INSTANT TECHNOLOGY, LLC, AN ILLINOIS LIMITED LIABILITY COMPANY, PLAINTIFF,
v.
ELIZABETH DEFAZIO, LAURA REHN, MEGAN MARKER, BETHANY MEEK, ERIN BAUER, JOEL KATZ, ANDREA KATZ, INDIVIDUALS, AND
CONNECT SEARCH, LLC, A DELAWARE LIMITED LIABILITY COMPANY DEFENDANTS.



The opinion of the court was delivered by: James F. Holderman, Chief Judge:

MEMORANDUM OPINION AND ORDER

On April 19, 2012, plaintiff Instant Technology, LLC ("Instant Technology") filed a First Amended Verified Complaint for Injunctive and Other Relief (Dkt. No. 40 ("Am.
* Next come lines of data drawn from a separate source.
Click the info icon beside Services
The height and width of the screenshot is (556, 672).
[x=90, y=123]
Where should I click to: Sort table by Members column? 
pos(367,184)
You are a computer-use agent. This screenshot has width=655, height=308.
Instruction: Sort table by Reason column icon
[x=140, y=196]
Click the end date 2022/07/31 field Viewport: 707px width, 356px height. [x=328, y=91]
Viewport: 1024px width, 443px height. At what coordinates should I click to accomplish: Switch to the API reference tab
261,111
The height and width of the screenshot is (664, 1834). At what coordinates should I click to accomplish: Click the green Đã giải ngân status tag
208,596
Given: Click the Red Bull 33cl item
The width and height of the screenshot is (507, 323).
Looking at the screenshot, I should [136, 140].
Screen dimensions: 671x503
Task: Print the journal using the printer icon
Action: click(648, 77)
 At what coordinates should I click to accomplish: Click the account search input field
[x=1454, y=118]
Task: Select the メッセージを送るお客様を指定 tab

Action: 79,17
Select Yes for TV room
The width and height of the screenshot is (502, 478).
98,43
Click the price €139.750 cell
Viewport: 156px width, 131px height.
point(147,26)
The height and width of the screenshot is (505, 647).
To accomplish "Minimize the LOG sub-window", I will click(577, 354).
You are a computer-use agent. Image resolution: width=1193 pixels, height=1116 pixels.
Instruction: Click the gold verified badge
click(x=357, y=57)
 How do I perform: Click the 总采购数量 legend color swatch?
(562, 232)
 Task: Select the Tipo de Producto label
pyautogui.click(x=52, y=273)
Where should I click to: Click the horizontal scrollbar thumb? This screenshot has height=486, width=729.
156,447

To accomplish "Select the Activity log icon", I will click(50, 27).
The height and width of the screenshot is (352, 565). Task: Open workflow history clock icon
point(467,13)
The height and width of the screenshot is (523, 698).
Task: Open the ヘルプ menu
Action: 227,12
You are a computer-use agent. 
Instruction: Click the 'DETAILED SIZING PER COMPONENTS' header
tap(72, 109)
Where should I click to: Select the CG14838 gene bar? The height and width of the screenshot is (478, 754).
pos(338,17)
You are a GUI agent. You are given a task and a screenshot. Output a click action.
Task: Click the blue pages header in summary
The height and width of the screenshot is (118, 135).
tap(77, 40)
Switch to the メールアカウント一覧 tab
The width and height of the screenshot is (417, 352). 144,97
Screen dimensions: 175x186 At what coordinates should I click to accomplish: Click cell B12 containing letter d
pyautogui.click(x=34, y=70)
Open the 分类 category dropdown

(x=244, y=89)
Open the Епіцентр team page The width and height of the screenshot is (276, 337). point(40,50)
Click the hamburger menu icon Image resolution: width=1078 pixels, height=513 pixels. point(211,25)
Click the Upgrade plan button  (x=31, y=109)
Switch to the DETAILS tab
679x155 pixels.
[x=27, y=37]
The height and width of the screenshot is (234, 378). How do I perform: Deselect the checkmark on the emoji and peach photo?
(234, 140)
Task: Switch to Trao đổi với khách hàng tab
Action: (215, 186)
V. Compl.")) against former employees Elizabeth DeFazio, Laura Rehn, Bethany Meek, and Erin Bauer (collectively "Employee Defendants"), as well as against Joel Katz, Andrea Katz, and Connect Search, LLC ("Connect Search") (collectively "Connect Search Defendants") (altogether "Defendants"). Instant Technology seeks injunctive and other relief from Employee Defendants for breach of employment agreements, breach of fiduciary duty, and alleged violations of the Computer Fraud and Abuse Act ("CFAA"), 18 U.S.C. § 1030. Instant Technology also seeks injunctive and other relief from all Defendants for alleged violations of the Illinois Trade Secrets Act ("ITSA"), 765 ILCS 1065/2-3, tortious interference with business expectancies, and civil conspiracy, and from DeFazio and Connect Search Defendants for tortious interference with contract. Defendants have moved to dismiss portions of the breach of employment agreements claim against Employee Defendants (Count I) and the tortious interference with contract claim against DeFazio and Connect Search Defendants (Count III), pursuant to Federal Rule of Civil Procedure 12(b)(6) for failure to state a claim upon which relief can be granted. For the reasons detailed below, "Defendants' Motion to Dismiss Counts I and III of the Verified Complaint for Injunctive and Other Relief" (Dkt. No. 31 ("Defs.' Mot.")) is denied.

BACKGROUND

At this stage in the litigation, the court must accept the factual allegations in Instant Technology's Amended Verified Complaint as true and must draw all reasonable inferences in Instant Technology's favor. Fednav Int'l Ltd. v. Cont'l Ins. Co., 624 F.3d 834, 837 (7th Cir. 2010). The facts set forth below are therefore stated from that perspective.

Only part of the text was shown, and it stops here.